PROBLEM A: According to the article on the CUNY tuition hike, how much is tuition being raised for undergraduates?
PROBLEM B: In the article on the CUNY tuition hike, transcribe the part that opens with the words "The assault on" and closes with "shoulder additional costs.".

EXCERPTED PASSAGE:
=== Section Start ===

By David Thurston | July 4, 2003 | Page 2

STUDENTS AT the City University of New York (CUNY) have just been hit with the biggest tuition hike in the school's history. And now they're organizing to fight back.

CUNY's Board of Trustees met at Baruch College June 23 to vote on the hike--and they were confronted by crowds of students and teachers, who rallied outside before going in. From the moment that the meeting was called into session, protesters heckled and booed, chanting, "Education is a right, not just for the rich and white!"

The crowd of about 250 was furious about the proposal--but also about the totally undemocratic nature of the board that was voting on it. All but one of the 14 board members was appointed by the mayor and the governor. Many are millionaires, and the vast majority are white--in contrast to the large number of lower-income and minority students at CUNY.

Tuition is being raised by $800 for undergraduates, and by $300 for students at two-year community colleges. The resolution also allows CUNY's chancellor to raise tuition by another $150 without another vote.

As the board pushed through the hikes--with only one board member, a student representative, opposed--the protesters' anger boiled over. This is a 25 percent tuition hike at a time when layoffs and cutbacks are on the rise. Thousands of students are likely not to come back to CUNY, and more will go deeper into debt to pay for school.

CUNY's faculty union, the Professional Staff Congress (PSC), pointed out that 42 percent of the school's revenue will now come from private tuition--a massive shift for a school that didn't even charge tuition until the late 1970s. "The tuition increase effectively 'privatizes' what was once a public institution," said Jay Appleman, PSC chair at Queensborough College.

The assault on public education is taking place across the state and the country. A week after the CUNY hikes, trustees for the State University of New York (SUNY) approved a $950 tuition increase for the statewide system.

And to make matters even worse, last month the U.S. Education Department changed its method for calculating billions of dollars of financial aid. For starters, the changes will slash a few hundred million dollars in Pell Grants to 4.8 million low-income students. Millions more will have to shoulder additional costs.

We have to remember how tuition hikes have been stopped in the past. Building occupations forced former Gov. Mario Cuomo to drop plans for tuition increases in 1989. The faculty and students at CUNY and SUNY have the power to stop these attacks. But this will require rebuilding organization and learning the lessons of past struggles.

=== Section End ===

MATERIAL PROVIDED:

=== Section Start ===

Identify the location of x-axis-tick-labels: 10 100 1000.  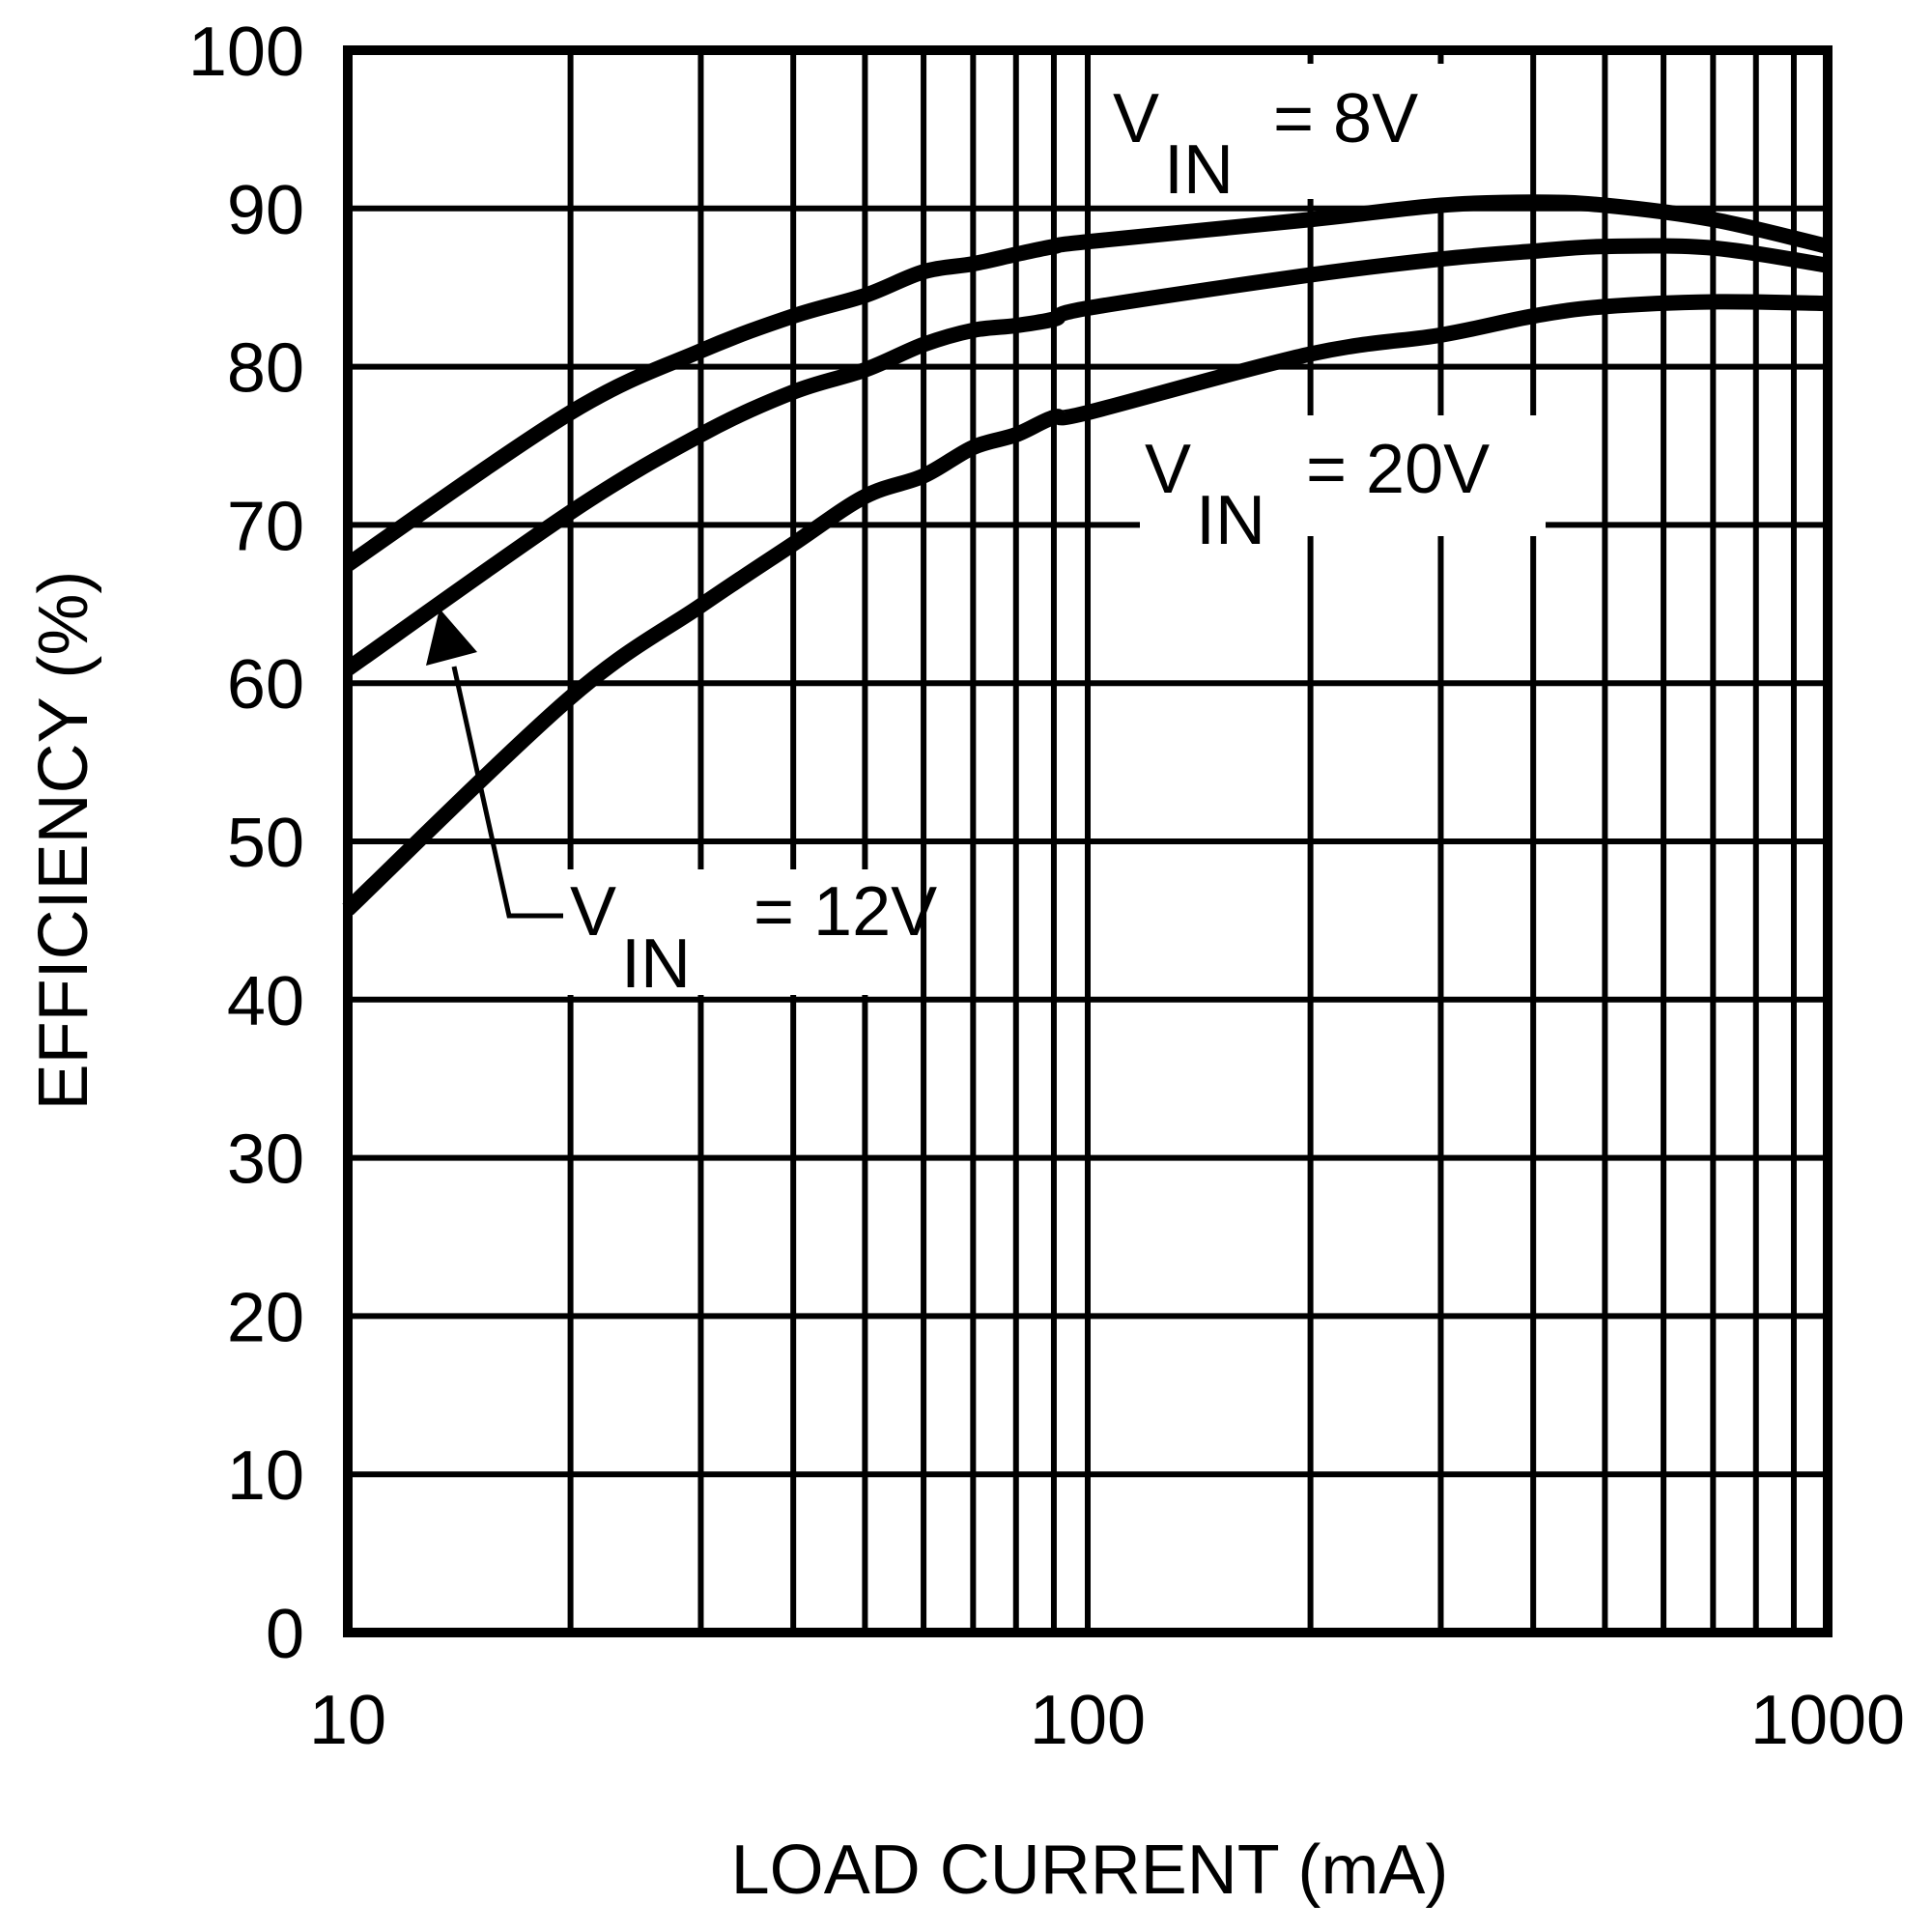
(1107, 1720).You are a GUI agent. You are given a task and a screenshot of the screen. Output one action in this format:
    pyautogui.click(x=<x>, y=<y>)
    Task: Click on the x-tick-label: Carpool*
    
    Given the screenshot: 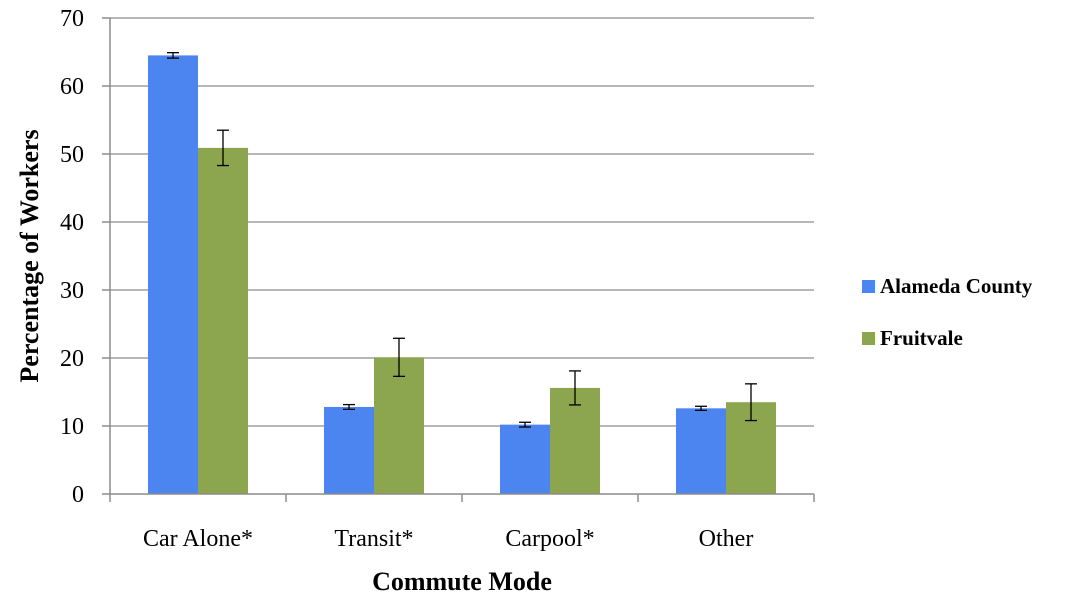 What is the action you would take?
    pyautogui.click(x=550, y=539)
    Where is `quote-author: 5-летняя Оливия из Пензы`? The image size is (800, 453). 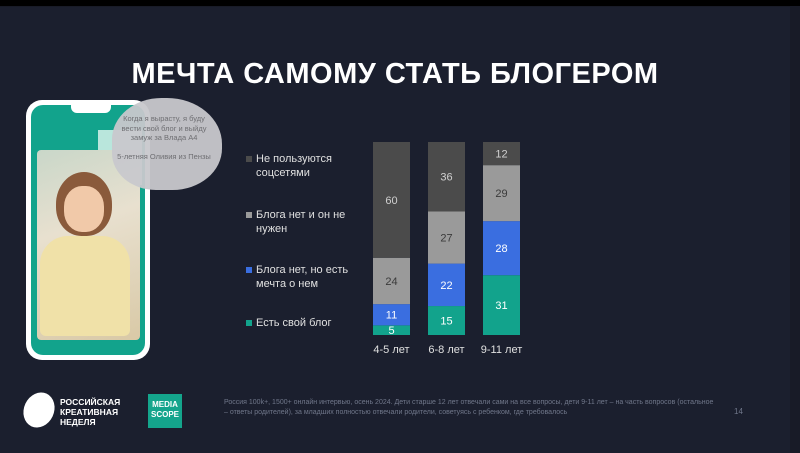
quote-author: 5-летняя Оливия из Пензы is located at coordinates (164, 156).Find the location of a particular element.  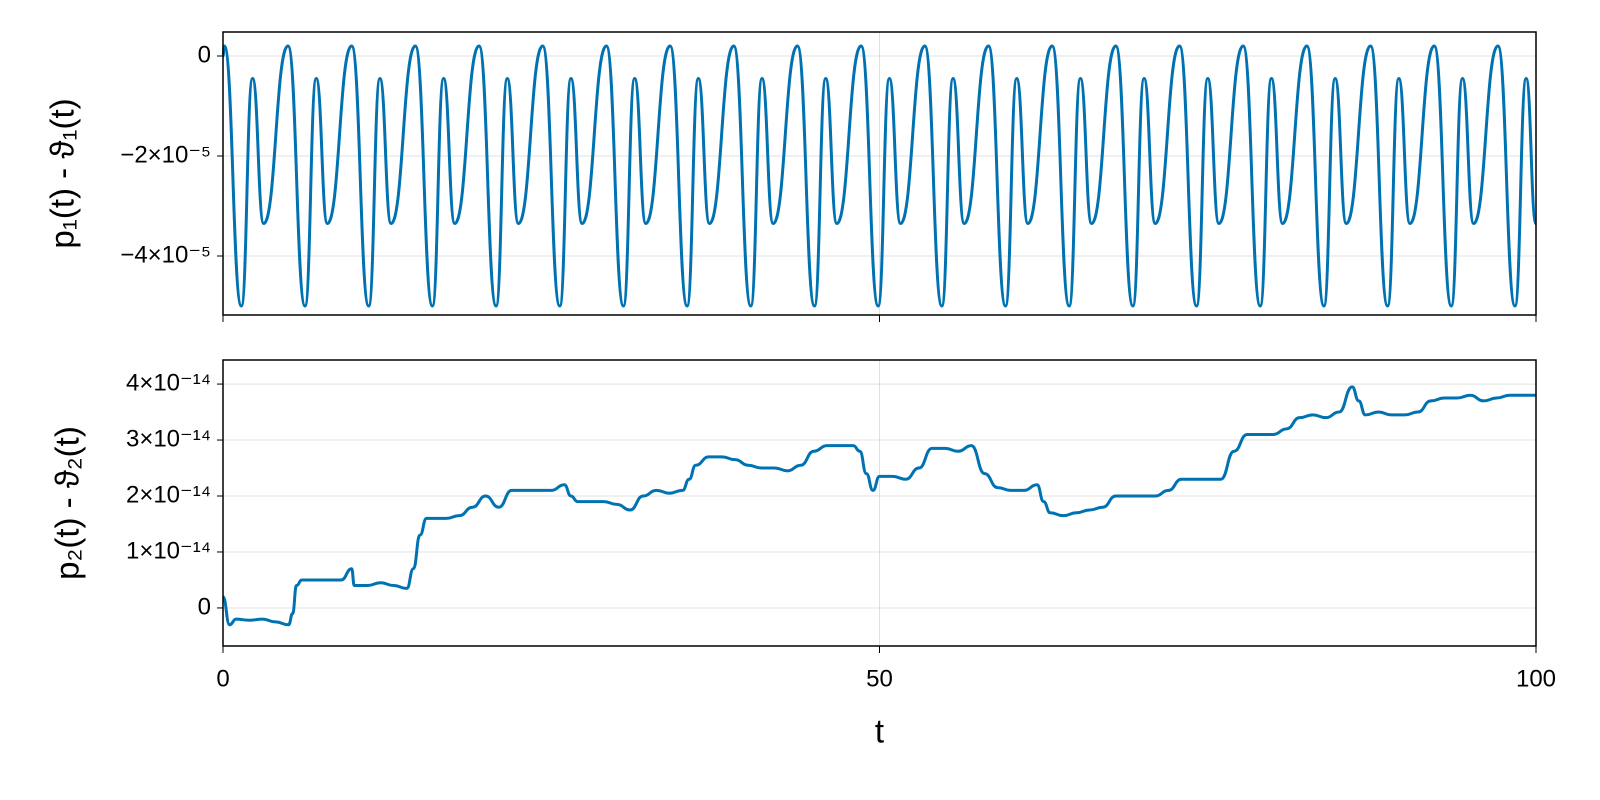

=== Section End ===

TASK OUTPUT A: $800

TASK OUTPUT B:
The assault on public education is taking place across the state and the country. A week after the CUNY hikes, trustees for the State University of New York (SUNY) approved a $950 tuition increase for the statewide system.

And to make matters even worse, last month the U.S. Education Department changed its method for calculating billions of dollars of financial aid. For starters, the changes will slash a few hundred million dollars in Pell Grants to 4.8 million low-income students. Millions more will have to shoulder additional costs.